# Document excerpt
[Start of section]

Andrea

Andrea

PMS: Pretty Much Screwed

It’s approaching mid-October, time for another episode of Emotions Gone Wild which airs monthly and features my emotions jumping hurdles the size of Mt. Everest at a speed of Mach 10. Time for my good judgment to hang by an exceedingly frayed noose. Time for Nate to wise up, give me a wide birth and not blink too loudly unless he actually enjoys the sensation of having his testicles ripped off and super glued to his neck.

I should avoid making major decisions during these episodes because otherwise, it’s entirely possible that my next blog post will be from my car, having suddenly found myself homeless after painting my house neon fuchsia pink and selling it cheap to the Mormons who knocked on the front door earlier, all because they were dressed neatly, gave me cookies and promised to put in a good word for me with The Big Guy.

I could swear, quite loudly for that matter, to the physical manifestations of PMS because once a month for years on end, my stomach would become so distended so as to enter a room a full ten seconds before dragging the rest of me in after it like a sack of gravity. But I never subscribed to the theory of emotional PMS. Becoming so overwrought to the point of choking the life out of the hostess because someone scarfed up the last M&M at bunco? Not likely. Essentially, my thoughts on the subject were more along the lines of, life goes on in all its bloated glory, ladies. SUCK IT UP AND DEAL.

Then I hit forty and threatened to disembowel my husband after he switched The Real Housewives of New York to Man vs. Wild.

[End of section]

# Supplied entries
[Start of section]

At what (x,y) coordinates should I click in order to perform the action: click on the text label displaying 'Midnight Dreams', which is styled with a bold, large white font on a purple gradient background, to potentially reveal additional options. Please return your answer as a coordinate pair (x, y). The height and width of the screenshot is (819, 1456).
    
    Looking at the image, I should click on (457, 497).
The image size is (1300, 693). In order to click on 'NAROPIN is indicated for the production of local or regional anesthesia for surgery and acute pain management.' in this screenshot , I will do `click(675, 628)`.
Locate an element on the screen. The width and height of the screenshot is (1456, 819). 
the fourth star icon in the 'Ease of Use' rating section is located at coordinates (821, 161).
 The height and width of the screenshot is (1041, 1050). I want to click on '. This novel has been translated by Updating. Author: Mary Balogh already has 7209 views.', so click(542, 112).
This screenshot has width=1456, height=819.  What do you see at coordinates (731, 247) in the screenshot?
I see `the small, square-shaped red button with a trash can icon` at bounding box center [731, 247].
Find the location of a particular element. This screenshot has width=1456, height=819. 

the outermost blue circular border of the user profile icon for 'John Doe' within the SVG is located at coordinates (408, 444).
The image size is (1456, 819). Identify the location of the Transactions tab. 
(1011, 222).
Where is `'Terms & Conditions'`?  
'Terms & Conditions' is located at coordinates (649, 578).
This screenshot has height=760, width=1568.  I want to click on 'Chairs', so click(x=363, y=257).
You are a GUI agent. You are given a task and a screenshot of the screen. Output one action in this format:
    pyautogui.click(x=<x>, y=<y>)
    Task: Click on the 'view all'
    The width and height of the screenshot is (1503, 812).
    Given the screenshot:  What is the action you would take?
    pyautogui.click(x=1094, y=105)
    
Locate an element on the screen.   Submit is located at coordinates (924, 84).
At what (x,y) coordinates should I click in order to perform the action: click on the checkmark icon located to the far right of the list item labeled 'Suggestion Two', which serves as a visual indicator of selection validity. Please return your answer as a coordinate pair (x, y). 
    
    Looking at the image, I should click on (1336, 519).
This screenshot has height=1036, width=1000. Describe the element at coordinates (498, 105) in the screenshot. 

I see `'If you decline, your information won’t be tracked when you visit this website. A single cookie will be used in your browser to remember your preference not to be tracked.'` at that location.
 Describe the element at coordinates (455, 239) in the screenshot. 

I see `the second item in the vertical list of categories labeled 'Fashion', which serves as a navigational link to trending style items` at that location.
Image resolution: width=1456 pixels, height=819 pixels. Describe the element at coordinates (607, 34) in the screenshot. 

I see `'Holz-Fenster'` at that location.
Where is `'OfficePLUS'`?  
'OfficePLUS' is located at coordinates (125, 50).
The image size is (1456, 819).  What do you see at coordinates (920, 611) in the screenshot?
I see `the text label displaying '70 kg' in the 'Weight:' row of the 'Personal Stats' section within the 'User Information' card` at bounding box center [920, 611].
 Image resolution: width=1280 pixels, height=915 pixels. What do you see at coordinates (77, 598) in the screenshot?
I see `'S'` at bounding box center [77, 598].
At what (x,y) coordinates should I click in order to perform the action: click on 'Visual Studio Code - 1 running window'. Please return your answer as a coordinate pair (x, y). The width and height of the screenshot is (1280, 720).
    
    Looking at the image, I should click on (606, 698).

[End of section]

# Activity
In the blog post about PMS, take the part that opens with the words containing "I could swear, quite" and closes with "UP AND DEAL.", and write it out again with "bunco" replaced by "bingo".

# Answer space
I could swear, quite loudly for that matter, to the physical manifestations of PMS because once a month for years on end, my stomach would become so distended so as to enter a room a full ten seconds before dragging the rest of me in after it like a sack of gravity. But I never subscribed to the theory of emotional PMS. Becoming so overwrought to the point of choking the life out of the hostess because someone scarfed up the last M&M at bingo? Not likely. Essentially, my thoughts on the subject were more along the lines of, life goes on in all its bloated glory, ladies. SUCK IT UP AND DEAL.